Mastering Partitioned Views in SQL Server: Optimizing Data Management and Performance
A partitioned view is a technique in SQL Server where data from multiple tables (typically related to the same logical entity but stored across multiple physical tables) is presented as a single unified view. This is especially useful in scenarios where the data can be logically split into segments, such as time-based data, geographical data, or large-scale data sets that are distributed across multiple tables for performance, scalability, or management reasons.
In SQL Server, partitioned views use a UNION ALL
operation to combine data from multiple tables into a single view, which allows you to query the data as though it were in one large table. Each individual table in the view typically stores a subset of the data, and the partitioned view helps you access this data seamlessly.

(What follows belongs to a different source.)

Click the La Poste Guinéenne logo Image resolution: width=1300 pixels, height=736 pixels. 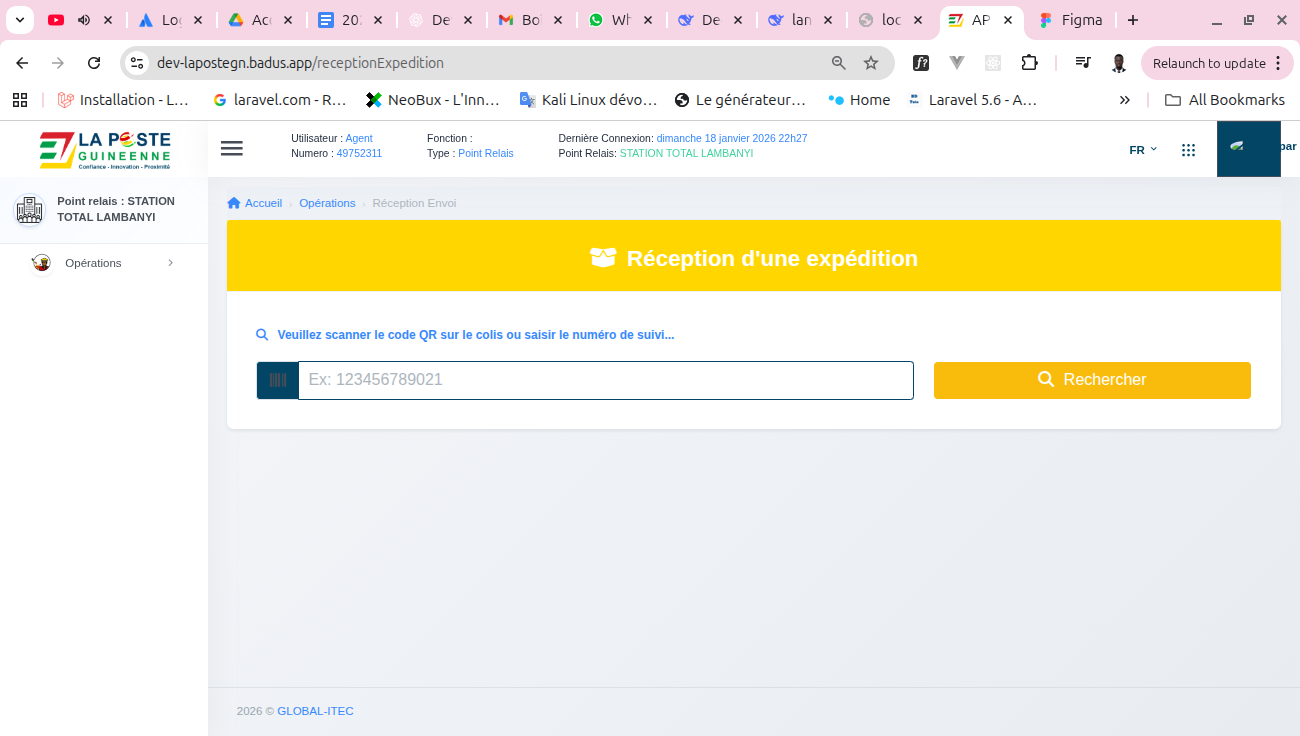click(x=105, y=149)
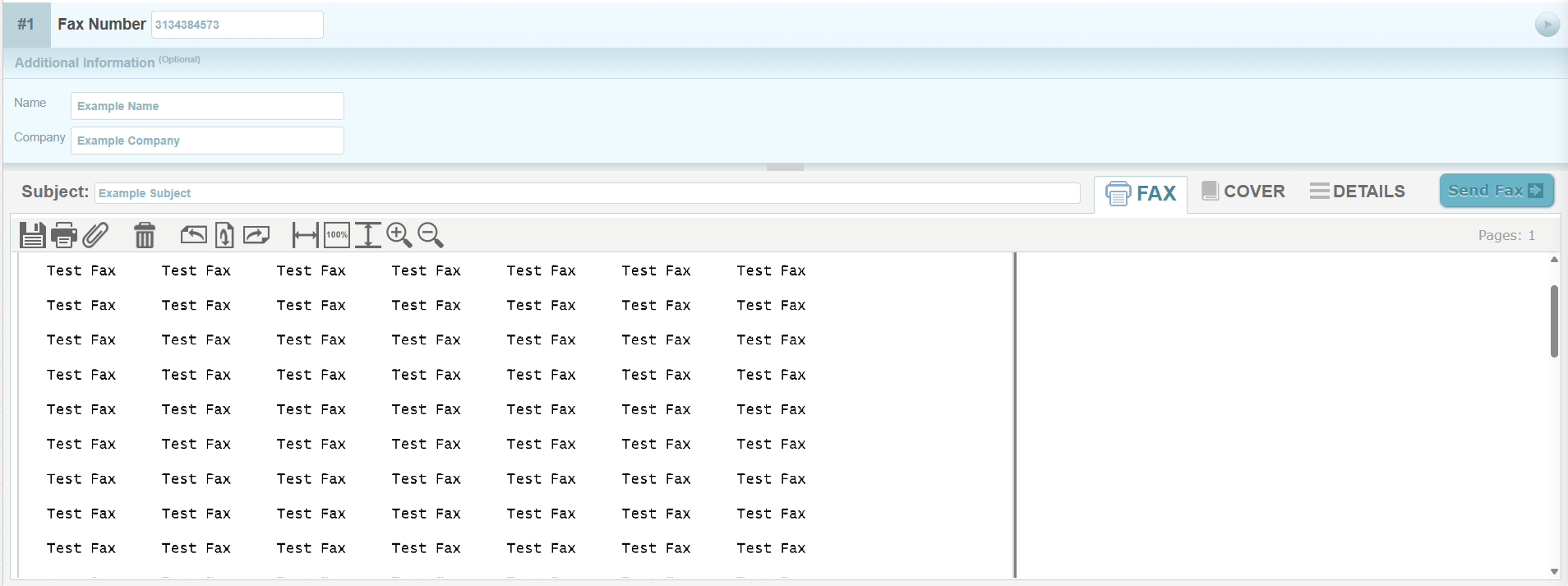Click the preview's vertical scrollbar thumb
Screen dimensions: 1568x586
tap(1554, 321)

The partitioned view allows us to logically divide large datasets into smaller, more manageable ranges based on specific column values. To implement this, we use a check constraint. Each participating table must define this check constraint on the column used for partitioning. The partitioned view itself employs a UNION ALL
to combine the data from all participating tables into a single result set.
When we apply a WHERE
condition to the partitioning column in the view, SQL Server can efficiently query the relevant table by leveraging the check constraint, thus avoiding unnecessary scans of other tables and improving query performance.
However, if the check constraint is not defined on the participating tables, the SQL Server Query Optimizer will need to scan all tables within the view to return the result, which can degrade performance.
Common Use Cases for Partitioned Views:
- Time-based Data: Partitioning data by date, such as sales records split by year or month. For example, each year’s data might be stored in a separate table.
- Geographical Data: Partitioning data by region, country, or territory. For example, each region might have its own table.
- Sharding: Horizontal partitioning where data is distributed across multiple servers or databases based on a partitioning key.
- Performance Optimization: By partitioning data, you can improve query performance as the system will only scan relevant partitions rather than a single large table.
Structure of a Partitioned View:
To create a partitioned view, you:
- Create multiple tables that store the partitions of the data.
- Create a view that combines these tables using
UNION ALL
. - Ensure that all the tables involved in the view have the same schema (i.e., same column names, types, etc.).
Keep in mind:
- The partitioning column MUST BE a part of the PRIMARY KEY of the table;
- Can’t be an identity, computed or timestamp column;
- If multiple constraints are defined on the same column in a member table, the Database Engine ignores all of them and does not take them into account when determining whether the view is partitioned. To ensure the view meets the partitioning requirements, make sure that only one partitioning constraint exists on the partitioning column;
Let’s getting one’s hands dirty!
Steps to create a partitioned view
1. Creating Tables
In this example, i’m using a sample employee table. We are creating 3 tables for employees based on the Employment Year. Our partitioned column are EmploymentYear. Here, we’re using 3 tables on years: 2024, 2023 and 2022.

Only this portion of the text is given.